Ellos han dejado entre sus ropas hasta el último rastro de humanidad, se entregan a los más profundos impulsos primitivos. Son apenas dos animales dejándose llevar por instintos que el hombre se ha preocupado tanto por abandonar. Él le aprieta el cuello con fuerza, ella le araña la cara. Se muerden, se arrastran. Se arrancan mechones de pelo, se desgarran la piel. Se vuelven despiadados, criaturas inmundas.

Y en la lejanía de una alcoba contigua, alguien pregunta por mamá. La mirada de su yo real se desencaja de la cara. No puede soportar que su pequeña princesa quede expuesta a toda esa miseria. El cuerpo mutilado de su otro yo se acerca a la puerta, antes de abrir se queda viendo fijamente al espejo.

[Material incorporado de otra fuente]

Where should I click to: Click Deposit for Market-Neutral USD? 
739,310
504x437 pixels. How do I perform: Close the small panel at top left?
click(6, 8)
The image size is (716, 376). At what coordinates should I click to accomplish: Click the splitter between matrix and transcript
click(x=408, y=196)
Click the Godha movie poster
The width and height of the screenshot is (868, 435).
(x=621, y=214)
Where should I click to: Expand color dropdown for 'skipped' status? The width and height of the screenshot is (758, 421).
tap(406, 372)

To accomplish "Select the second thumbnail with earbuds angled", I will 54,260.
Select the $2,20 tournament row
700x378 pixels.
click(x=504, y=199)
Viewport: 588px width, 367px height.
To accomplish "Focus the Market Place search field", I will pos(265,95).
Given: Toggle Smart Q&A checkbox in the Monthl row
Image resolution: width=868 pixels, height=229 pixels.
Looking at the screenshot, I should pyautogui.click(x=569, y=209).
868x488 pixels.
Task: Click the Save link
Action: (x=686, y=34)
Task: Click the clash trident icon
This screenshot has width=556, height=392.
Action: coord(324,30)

Se alinea con él, irgue su espalda. Anuda una corbata imaginaria, ajusta el nudo hasta destrozarse el cuello. La cabeza sonriente se va de lado, rebota en el piso.

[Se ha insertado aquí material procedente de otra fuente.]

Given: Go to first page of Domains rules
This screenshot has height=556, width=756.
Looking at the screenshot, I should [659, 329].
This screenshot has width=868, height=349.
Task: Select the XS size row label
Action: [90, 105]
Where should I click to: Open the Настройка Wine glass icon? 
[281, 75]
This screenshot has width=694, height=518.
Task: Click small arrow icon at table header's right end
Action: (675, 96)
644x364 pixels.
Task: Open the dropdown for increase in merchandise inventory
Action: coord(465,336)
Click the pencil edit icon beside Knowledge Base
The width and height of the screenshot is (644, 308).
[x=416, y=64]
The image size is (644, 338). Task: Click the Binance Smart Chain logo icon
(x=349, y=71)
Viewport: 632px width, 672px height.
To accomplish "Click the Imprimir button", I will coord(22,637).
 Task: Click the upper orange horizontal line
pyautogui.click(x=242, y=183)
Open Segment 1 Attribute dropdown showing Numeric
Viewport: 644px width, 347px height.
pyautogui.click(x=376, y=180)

"Ya es tarde", le dice su esposa. Él reacciona con un salto, la mira directamente a los ojos. Se descubre libre de sus ataduras, mira de nuevo el espejo. Su reflejo era el copión de siempre. "¿Ya desayunaste?", ella pregunta y afloja el nudo de la corbata, dejándola en su lugar.

—Hoy no iré —le responde.

La agarra por los brazos, le guiña un ojo.